Enquanto isso, os seguidores de Jeremy Bentham se preocupavam em saber como mensurar a felicidade. Acabaram interpretando-a como a oportunidade de satisfazer os desejos revelados pelas escolhas das pessoas nos mercados ou eleições. Isso não satisfez as mentes mais sábias; mas pelo menos atribuiu um alto valor à escolha individual e não buscou intrometer-se na alma dos homens.

Os críticos do utilitarismo o viam como algo que tornava o Produto Interno Bruto (PIB) um fetiche. Isso, contudo, era besteira. Economistas sabiam há muito tempo que havia muitos componentes do princípio da utilidade que não eram levados em conta integralmente nas medidas do PIB per capita. Exclui o lazer, o valor do trabalho realizado em casa e os benefícios ou danos ao ambiente. Alguns tentaram construir índices mais abrangentes sobre o desenvolvimento humano, que também incluíssem assuntos como o conhecimento, acesso a água potável e expectativa de vida. Sempre tive a opinião de que é melhor considerar esses assuntos de forma separada, em vez de combinada em um indicador geral, que inevitavelmente vai refletir os valores pessoais daqueles que o elaboraram.

Uma contestação mais direta a todas essas formas de pensar, no entanto, foi lançada por uma nova onda de cientistas sociais, que dizem poder medir a felicidade diretamente e basear as políticas públicas nessas descobertas. O principal método de investigação para essa área de pesquisas é o questionário. Pede-se às pessoas para classificar sua felicidade, satisfação com a vida e assim por diante. David Cameron, nunca superado no que se refere a artifícios de propaganda, pediu à Agência Nacional de Estatísticas do Reino Unido para pesquisar o assunto e os primeiros resultados estão agora disponíveis.

Com a típica cautela britânica, os estatísticos oficiais evitaram a palavra "felicidade" e perguntaram sobre "satisfação na vida". As respostas são transformadas em uma escala que vai de um a dez e apresentadas como um complemento, não um substituto, aos indicadores econômicos convencionais. Os resultados, é preciso dizer, não são muito impressionantes.

As notas médias para quase todos os grupos giram por volta dos sete pontos e pouco. Entre as principais exceções com taxas abaixo disso, lamentavelmente, estão os "negros, africanos, caribenhos e negros britânicos". Pessoas divorciadas e separadas também mostram nota abaixo de sete. A ocupação faz pouca diferença. "Gerentes e diretores" parecem estar ligeiramente mais satisfeitos com a vida do que aqueles em "ocupações elementares". Tampouco há grandes diferenças regionais - embora, se é que ajuda a entender algo, os maiores índices venham da Irlanda do Norte.

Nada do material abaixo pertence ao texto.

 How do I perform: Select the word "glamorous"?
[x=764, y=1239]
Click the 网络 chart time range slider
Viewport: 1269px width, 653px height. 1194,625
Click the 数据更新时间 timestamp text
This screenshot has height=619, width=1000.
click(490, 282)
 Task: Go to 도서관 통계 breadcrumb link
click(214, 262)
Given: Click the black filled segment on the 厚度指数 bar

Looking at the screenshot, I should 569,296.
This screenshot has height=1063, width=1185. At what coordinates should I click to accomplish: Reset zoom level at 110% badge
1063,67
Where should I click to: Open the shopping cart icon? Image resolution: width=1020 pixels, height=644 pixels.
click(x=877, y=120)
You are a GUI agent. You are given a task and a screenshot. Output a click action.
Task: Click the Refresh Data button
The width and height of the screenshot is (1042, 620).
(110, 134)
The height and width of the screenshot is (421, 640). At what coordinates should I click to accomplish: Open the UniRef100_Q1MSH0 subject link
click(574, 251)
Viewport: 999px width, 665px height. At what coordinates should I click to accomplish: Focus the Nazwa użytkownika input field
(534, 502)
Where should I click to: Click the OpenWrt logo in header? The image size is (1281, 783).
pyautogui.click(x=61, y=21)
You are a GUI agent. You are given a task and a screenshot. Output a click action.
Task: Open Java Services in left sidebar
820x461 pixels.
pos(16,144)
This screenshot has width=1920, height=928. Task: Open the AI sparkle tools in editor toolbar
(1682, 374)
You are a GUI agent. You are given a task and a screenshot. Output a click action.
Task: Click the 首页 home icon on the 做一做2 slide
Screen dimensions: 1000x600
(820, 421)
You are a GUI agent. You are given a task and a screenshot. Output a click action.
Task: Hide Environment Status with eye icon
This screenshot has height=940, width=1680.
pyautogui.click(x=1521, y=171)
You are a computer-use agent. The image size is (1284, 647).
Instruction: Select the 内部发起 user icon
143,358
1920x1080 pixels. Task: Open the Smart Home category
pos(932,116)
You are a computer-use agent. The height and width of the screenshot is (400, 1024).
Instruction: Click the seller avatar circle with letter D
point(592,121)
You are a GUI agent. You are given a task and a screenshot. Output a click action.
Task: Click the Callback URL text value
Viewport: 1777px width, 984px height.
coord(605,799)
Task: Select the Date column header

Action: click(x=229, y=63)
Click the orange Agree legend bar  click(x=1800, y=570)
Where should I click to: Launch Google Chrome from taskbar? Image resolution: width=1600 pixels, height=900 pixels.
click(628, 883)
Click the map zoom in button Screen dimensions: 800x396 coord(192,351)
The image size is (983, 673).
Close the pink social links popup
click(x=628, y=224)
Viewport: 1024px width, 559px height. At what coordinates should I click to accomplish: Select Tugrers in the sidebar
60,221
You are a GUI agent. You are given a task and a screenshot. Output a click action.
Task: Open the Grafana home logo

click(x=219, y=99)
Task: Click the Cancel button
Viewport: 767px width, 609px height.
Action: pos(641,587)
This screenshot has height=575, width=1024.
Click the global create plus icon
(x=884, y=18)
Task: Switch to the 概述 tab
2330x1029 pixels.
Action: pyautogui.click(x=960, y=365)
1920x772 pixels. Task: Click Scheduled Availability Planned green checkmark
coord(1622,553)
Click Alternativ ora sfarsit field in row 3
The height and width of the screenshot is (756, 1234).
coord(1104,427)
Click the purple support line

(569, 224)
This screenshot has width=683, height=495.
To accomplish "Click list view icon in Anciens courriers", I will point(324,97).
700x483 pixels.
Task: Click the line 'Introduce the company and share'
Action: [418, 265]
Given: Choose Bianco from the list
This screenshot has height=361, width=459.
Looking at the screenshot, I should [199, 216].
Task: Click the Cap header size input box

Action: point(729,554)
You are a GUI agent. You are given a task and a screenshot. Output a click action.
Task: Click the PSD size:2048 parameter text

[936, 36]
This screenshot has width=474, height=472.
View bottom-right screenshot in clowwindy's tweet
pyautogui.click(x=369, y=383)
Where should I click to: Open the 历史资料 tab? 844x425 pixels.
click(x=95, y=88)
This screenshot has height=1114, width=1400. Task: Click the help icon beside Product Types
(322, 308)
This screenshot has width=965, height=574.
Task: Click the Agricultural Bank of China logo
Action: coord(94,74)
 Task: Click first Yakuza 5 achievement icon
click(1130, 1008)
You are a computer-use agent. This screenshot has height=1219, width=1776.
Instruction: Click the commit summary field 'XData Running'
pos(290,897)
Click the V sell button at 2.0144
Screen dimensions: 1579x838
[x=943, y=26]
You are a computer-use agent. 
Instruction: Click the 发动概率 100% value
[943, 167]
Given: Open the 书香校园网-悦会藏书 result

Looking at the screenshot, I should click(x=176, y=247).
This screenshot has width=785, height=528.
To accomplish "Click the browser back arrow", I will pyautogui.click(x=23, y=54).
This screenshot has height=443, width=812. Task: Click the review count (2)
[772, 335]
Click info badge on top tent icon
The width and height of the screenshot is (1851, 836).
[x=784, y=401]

Tudo isso é bastante inofensivo; e, se os estatísticos oficiais continuarem com suas pesquisas, podem encontrar algo mais interessante. É o que pode estar no fim da estrada que é mais preocupante. Aldous Huxley soou o alarme em seu romance "Admirável Mundo Novo", de 1932. As pessoas são criadas em incubadoras seletivas para serem alfas, betas, gamas, deltas e ípsilons e ficar satisfeitas com seu destino. Ao menor sinal de diminuição da felicidade, elas recebem uma droga, "soma", para voltar ao normal.

Se analisarmos a questão de um ponto de vista laico, em vez de religioso, o que há realmente de errado com o "Admirável Mundo Novo" de Huxley? É que não existe tal coisa como a soma. Pelo que é de meu conhecimento, ainda não há uma droga da felicidade que não tenha efeitos colaterais.

Vamos supor que houvesse. John Stuart Mill, celebremente, disse que é melhor ser um Sócrates infeliz do que um porco feliz. Eu sempre tive uma simpatia oculta pelo porco. Talvez afortunadamente, no entanto, não temos essa escolha.

Sem dúvida, deixemos a Agência Nacional de Estatísticas levar adiante seus estudos sobre atitudes. Mas, no fim das contas, o governo poderia contribuir melhor para a felicidade seguindo o caminho indireto de concentrar-se em suas responsabilidades de ordem pública, segurança nacional, de criar condições para a prosperidade e de corrigir as grandes disparidades de renda e riqueza. Ainda temos um longo caminho a percorrer.